The Radio Edit first has H.P. applying more pseudonyms to himself than he can probably remember ("Dave from Sheffield", "Candyman", etc.). After some more H.P. shouts over some tough beats, a dark synth underlines his message that he wants to fuck the millennium, after which a squelchy siren-style sound overtakes the tune. Then something odd happens: they quickly switch over to a plucky rendition of "Wheels", first performed by an instrumental group from the 1960s known as The String-A-Longs. It was unexpected, but for some reason, it's very cheerful and it works. Don't ask me how; it simply does, and it carries the tense energy of the track along. Then we revert back to the darker sound for a while, then the lighter atmosphere of "Wheels" for a second go. At the end, we hear a shouting crowd as H.P. cryptically informs us that "Gothic... doesn't... exist..." That's great. Overall, it's a song that you could definitely jump and/or rock out to and certainly one that even non-Scooter fans could enjoy! The Extended Mix is also featured here, but is quite similar with only a longer build-up to distinguish it from the Radio Edit. The B-Side here, New Year's Day, consist more of a pasting together of elements from "Fuck The Millennium"; however, it is much more ominous, especially with its full-on siren at the beginning. It also lacks the melody from "Wheels", as well as any vocals. If you seek a slightly darker presence for a party you're throwing, this one may be for you. I like this B-Side, though it doesn't exactly deliver anything particularly fresh out there that we didn't really hear in the title track, aside from perhaps a slightly bumpier bassline.
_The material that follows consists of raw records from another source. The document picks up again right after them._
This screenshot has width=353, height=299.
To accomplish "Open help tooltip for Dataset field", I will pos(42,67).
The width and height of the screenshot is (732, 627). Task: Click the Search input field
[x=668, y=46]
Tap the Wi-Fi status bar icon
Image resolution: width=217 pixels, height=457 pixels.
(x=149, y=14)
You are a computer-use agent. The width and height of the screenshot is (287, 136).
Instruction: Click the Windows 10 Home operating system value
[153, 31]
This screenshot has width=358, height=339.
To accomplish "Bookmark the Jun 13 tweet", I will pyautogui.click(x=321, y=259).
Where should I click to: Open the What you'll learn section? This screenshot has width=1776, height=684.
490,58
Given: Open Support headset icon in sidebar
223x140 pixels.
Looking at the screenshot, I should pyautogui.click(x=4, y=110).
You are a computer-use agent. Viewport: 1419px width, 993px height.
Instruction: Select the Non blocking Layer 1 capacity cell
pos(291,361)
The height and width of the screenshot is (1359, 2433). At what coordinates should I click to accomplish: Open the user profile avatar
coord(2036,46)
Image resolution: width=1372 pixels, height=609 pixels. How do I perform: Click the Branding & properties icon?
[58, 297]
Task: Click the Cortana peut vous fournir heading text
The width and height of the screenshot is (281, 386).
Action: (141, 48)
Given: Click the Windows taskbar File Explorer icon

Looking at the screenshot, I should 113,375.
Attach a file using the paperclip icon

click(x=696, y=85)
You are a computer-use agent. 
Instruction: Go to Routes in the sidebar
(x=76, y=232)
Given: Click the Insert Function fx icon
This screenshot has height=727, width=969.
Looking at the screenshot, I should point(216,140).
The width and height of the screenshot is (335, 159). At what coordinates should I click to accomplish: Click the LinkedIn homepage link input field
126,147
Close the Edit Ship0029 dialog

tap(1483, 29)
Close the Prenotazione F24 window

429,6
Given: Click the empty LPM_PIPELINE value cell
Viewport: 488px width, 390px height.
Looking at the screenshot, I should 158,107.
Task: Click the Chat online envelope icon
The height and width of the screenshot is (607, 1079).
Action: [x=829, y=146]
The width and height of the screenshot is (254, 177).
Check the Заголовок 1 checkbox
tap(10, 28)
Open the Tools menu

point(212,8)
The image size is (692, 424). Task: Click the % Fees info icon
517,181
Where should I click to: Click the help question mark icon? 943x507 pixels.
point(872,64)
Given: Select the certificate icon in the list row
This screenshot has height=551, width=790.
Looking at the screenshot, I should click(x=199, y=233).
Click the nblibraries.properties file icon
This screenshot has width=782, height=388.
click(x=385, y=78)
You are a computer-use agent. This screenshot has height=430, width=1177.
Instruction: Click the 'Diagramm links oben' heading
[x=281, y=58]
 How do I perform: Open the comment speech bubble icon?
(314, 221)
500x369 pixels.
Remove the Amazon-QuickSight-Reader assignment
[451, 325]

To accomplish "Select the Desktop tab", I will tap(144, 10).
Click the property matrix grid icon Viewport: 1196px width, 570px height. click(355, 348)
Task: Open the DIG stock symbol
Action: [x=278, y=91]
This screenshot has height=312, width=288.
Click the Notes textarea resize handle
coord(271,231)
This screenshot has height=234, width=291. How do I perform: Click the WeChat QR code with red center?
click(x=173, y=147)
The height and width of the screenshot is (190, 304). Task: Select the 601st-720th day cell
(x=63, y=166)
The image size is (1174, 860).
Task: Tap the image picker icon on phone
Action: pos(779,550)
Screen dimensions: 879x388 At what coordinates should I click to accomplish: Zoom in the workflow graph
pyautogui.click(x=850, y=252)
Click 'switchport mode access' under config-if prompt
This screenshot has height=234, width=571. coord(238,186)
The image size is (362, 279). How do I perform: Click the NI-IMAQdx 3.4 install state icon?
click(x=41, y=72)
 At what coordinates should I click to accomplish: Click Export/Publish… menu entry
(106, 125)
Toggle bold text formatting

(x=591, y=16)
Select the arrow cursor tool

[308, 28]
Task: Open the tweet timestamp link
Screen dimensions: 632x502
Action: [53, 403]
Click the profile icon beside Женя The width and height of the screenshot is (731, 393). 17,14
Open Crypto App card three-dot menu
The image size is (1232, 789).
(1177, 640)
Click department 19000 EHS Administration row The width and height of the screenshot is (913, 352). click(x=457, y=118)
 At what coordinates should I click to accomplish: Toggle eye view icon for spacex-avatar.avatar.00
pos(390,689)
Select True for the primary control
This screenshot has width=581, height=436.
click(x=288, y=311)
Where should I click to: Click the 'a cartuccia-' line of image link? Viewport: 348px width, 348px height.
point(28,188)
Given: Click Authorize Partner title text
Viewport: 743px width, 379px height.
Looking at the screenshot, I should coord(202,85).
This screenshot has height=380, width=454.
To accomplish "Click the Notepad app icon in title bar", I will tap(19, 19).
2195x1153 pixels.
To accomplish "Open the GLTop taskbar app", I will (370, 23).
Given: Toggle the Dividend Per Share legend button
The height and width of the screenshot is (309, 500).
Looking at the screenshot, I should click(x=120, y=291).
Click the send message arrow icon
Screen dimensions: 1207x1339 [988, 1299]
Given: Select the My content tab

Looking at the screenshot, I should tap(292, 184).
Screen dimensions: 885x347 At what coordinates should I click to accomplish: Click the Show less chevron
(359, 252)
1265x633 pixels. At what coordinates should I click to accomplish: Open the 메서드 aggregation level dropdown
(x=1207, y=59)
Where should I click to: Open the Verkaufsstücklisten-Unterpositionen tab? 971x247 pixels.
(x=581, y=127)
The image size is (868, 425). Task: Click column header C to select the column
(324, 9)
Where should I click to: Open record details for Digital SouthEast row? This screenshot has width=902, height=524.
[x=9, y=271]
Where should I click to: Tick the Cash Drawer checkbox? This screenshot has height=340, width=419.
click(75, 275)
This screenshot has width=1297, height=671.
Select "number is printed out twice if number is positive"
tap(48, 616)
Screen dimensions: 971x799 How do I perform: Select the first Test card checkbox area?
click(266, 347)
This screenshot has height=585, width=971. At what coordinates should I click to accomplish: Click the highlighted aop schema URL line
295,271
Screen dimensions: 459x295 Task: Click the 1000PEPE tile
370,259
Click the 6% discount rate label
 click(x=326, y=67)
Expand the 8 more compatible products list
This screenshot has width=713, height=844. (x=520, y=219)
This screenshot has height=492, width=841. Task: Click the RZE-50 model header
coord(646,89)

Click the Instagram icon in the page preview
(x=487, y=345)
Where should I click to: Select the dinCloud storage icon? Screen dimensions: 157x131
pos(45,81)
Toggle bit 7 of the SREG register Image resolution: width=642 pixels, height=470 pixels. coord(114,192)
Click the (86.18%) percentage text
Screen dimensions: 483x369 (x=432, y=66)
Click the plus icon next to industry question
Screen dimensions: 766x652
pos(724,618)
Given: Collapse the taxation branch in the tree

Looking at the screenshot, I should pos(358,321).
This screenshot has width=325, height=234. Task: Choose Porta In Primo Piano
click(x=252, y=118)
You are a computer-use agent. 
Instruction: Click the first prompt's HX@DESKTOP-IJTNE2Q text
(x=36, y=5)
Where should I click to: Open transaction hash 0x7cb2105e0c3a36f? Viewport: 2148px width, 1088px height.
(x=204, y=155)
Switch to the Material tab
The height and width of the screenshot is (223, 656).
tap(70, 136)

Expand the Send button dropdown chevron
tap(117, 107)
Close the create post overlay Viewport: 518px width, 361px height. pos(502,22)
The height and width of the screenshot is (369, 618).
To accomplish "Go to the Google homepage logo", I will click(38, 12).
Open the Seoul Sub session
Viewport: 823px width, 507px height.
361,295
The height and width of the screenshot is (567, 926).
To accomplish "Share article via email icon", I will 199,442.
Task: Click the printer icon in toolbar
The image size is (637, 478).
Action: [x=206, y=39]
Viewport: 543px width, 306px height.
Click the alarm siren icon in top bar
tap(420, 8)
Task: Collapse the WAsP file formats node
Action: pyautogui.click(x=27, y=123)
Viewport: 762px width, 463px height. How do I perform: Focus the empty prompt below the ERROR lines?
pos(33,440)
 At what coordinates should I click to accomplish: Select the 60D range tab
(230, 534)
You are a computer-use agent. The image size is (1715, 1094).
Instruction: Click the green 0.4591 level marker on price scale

"Fuck The Millennium" seems to just be one of those tunes that you can't figure out why you like it, but you just do. There is simply an aura about it that not only screams the energy of Scooter, but also the release of the mania that surrounded Y2K. From what I've heard in the past, it was one of the most played tunes in Europe at parties on New Year's Eve of 1999, and with good reason! The world's energy level must be kept high, especially in times of presumedly imminent doom (even when that impending doom is not actually coming)! I will recommend this single to the masses, though not to those people who could be offended by salty language (read: keep the children away from this one!).